LEAD

Do This for Health Security

Some of us have been lamenting the several deaths of children that occur daily in internally displaced persons (IDP) camps, especially in north-eastern Nigeria. Unknown to many, however, the entire country is one huge IDP camp! I reached that conclusion after listening to an NGO, Partnership for Advocacy in Child and Family Health (PACFaH), at a media forum on Friday night.

Here is a country where, according to statistics made available by WHO and UNICEF, over 2million babies under age 5 die annually, mainly on account of malnutrition and curable diseases like malaria, pneumonia and diarrhoea; where many women die during or after childbirth; and where four out of every 10 children are stunted.

In Nigeria, international donor agencies fund most family planning and immunisation projects. So even the 3% to 5% the federal government allocates to health in its annual budgets, I believe, is consumed by recurrent expenses – or stolen outright. Yet, Nigeria is a signatory to the 2001 Abuja Plan (of African heads of states and governments) for each nation to allocate 15% of its budget to health. While smaller nations like Ghana, Botswana, Rwanda and Kenya have since exceeded the mark, the “giant of Africa” is yet to take a positive step.

Government at all levels should, as a matter of urgency, begin to pay unusual attention to the health of Nigerians, particularly children and women of reproductive age.

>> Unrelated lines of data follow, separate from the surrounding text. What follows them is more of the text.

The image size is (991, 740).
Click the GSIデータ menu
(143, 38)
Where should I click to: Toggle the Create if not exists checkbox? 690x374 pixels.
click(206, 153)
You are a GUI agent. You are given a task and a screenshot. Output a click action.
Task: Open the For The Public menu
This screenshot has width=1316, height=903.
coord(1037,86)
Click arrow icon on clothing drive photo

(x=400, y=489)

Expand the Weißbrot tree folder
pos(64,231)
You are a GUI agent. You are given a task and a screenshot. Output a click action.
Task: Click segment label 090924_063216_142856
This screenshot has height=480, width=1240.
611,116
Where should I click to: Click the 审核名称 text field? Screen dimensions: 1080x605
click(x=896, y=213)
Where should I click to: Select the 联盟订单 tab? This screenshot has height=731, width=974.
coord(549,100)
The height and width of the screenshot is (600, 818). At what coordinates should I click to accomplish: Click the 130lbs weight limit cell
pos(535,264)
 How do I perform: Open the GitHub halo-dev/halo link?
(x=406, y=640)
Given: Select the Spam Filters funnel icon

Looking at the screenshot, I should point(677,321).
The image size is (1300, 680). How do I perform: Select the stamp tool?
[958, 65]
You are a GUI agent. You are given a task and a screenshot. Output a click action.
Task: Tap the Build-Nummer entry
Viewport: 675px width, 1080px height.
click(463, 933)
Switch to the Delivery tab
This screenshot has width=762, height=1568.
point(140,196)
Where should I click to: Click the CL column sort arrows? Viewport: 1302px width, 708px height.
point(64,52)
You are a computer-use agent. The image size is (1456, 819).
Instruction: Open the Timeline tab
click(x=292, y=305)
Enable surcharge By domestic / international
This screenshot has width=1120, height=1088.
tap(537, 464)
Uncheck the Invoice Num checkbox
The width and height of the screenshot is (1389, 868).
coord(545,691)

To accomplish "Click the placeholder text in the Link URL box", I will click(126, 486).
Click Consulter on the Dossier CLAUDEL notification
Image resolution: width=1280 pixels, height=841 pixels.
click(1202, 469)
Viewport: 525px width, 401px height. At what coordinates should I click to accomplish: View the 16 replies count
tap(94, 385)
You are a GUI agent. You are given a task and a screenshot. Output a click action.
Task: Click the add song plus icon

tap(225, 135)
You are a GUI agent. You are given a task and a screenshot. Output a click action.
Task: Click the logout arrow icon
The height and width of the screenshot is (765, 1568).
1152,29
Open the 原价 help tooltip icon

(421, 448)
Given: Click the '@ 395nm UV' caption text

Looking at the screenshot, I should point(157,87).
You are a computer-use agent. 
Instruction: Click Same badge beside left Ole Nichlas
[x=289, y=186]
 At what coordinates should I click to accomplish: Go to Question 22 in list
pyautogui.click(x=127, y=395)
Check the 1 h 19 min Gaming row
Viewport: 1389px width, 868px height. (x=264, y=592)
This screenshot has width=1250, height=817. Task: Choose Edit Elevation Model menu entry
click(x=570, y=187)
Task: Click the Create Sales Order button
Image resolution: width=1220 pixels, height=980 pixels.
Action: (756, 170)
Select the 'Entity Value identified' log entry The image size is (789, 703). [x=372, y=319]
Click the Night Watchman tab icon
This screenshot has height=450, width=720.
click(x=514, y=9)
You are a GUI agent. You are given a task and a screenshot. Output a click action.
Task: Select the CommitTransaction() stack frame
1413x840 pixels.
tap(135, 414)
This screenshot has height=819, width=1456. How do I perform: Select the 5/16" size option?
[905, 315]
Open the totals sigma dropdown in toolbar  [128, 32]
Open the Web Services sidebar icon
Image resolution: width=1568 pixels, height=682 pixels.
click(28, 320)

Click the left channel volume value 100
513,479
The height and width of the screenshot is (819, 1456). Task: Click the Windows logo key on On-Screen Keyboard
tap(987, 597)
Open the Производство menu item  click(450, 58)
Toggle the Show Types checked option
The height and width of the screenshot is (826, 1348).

Security is not just about fighting terrorists, armed robbers and kidnappers with weapons; malnourished kids who survive but get stunted today will be tomorrow’s terrorists, robbers and kidnappers.

Shall we hear the good news in the 2017 budget address? Rather than allocate N28bn to health as they did in 2016, the federal authorities should allocate – and spend – at least N280billion in 2017. It won’t be sufficient still, but let’s see a new beginning. When health is lost, everything else is lost.